Records for this task Start Marker

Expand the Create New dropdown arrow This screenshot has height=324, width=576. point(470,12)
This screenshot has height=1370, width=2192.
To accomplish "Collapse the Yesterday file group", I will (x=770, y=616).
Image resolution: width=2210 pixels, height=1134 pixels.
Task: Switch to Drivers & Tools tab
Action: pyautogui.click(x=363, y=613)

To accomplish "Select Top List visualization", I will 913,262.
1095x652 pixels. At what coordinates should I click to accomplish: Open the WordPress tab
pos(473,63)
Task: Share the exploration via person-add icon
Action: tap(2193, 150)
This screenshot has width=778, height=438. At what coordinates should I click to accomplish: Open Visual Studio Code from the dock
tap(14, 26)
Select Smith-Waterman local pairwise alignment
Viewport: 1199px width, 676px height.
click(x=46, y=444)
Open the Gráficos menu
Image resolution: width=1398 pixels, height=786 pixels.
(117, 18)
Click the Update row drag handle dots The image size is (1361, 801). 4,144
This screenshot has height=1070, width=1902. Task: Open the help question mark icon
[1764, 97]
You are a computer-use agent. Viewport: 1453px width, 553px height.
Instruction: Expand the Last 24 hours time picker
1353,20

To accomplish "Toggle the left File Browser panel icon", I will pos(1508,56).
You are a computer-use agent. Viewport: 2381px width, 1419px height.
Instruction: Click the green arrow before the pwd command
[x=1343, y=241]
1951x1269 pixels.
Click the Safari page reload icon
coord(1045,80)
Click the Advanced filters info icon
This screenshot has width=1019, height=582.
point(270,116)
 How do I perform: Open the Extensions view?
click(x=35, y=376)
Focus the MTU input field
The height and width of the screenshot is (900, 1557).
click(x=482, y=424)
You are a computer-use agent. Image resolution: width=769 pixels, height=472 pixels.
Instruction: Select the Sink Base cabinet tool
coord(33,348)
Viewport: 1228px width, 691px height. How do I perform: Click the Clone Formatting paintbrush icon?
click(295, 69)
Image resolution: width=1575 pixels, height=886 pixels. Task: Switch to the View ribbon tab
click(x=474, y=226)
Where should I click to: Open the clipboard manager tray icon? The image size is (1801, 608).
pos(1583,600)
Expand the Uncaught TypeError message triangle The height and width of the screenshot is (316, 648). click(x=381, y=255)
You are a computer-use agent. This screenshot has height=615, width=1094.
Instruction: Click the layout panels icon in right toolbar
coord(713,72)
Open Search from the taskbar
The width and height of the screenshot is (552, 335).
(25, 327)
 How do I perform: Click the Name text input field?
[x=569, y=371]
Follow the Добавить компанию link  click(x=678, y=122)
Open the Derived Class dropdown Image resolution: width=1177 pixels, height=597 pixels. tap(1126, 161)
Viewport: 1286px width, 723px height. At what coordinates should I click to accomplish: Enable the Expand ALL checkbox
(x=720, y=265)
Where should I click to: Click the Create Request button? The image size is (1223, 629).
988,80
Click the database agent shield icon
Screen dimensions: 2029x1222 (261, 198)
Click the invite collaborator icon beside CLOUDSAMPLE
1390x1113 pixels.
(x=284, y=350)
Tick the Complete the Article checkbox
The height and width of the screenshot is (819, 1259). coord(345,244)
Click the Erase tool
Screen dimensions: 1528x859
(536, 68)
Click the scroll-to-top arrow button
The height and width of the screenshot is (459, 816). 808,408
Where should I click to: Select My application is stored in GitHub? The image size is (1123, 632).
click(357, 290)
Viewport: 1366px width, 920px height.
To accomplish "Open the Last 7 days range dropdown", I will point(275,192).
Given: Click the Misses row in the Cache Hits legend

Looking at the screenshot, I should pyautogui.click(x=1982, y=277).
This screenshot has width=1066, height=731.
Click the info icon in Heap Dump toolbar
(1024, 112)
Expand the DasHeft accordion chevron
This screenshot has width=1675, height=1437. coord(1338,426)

Records for this task End Marker

About this task: Filter the entries and copy out every line with the word "dropdown".

Task result:
Expand the Create New dropdown arrow This screenshot has height=324, width=576. point(470,12)
Open the Derived Class dropdown Image resolution: width=1177 pixels, height=597 pixels. tap(1126, 161)
To accomplish "Open the Last 7 days range dropdown", I will point(275,192).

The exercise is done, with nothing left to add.